— What to produce —
Scan the records below for the line with "This screenshot has height=800, width=1280." and the line with "Task: Click the blue 考场1 exam room card". Repeat those two lines and every line between them exactly, and nothing else.

Input material: Begin

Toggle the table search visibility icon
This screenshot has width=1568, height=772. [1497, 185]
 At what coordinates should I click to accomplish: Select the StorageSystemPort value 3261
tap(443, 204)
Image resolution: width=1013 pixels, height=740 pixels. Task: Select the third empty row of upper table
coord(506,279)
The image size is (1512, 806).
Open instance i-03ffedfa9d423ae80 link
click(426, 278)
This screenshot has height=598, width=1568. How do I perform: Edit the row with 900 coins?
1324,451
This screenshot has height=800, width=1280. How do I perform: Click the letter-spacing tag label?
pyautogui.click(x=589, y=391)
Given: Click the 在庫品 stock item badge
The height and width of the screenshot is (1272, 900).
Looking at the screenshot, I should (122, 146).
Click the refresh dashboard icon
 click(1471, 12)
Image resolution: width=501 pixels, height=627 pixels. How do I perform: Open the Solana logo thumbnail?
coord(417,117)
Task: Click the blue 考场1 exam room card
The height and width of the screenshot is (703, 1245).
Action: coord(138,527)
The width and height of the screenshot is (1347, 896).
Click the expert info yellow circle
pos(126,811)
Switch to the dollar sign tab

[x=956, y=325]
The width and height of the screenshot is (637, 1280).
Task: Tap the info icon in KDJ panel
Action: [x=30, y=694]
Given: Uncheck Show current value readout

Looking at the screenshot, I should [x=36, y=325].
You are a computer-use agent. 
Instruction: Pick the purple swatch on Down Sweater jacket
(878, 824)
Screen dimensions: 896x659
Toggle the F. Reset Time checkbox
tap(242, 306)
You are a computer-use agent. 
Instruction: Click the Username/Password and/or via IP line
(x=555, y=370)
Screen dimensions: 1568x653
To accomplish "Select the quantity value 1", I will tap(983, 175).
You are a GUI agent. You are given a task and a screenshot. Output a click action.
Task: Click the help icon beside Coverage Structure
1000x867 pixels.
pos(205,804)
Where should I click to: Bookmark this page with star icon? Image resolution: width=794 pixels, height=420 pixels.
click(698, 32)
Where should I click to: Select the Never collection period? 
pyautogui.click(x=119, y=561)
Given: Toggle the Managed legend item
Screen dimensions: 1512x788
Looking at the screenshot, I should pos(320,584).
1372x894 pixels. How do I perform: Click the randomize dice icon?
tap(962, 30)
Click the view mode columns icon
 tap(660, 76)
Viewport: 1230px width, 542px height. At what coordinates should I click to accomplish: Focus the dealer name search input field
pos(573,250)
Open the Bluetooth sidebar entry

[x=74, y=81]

Input material: End

— Response to this task —
This screenshot has height=800, width=1280. How do I perform: Click the letter-spacing tag label?
pyautogui.click(x=589, y=391)
Given: Click the 在庫品 stock item badge
The height and width of the screenshot is (1272, 900).
Looking at the screenshot, I should (122, 146).
Click the refresh dashboard icon
 click(1471, 12)
Image resolution: width=501 pixels, height=627 pixels. How do I perform: Open the Solana logo thumbnail?
coord(417,117)
Task: Click the blue 考场1 exam room card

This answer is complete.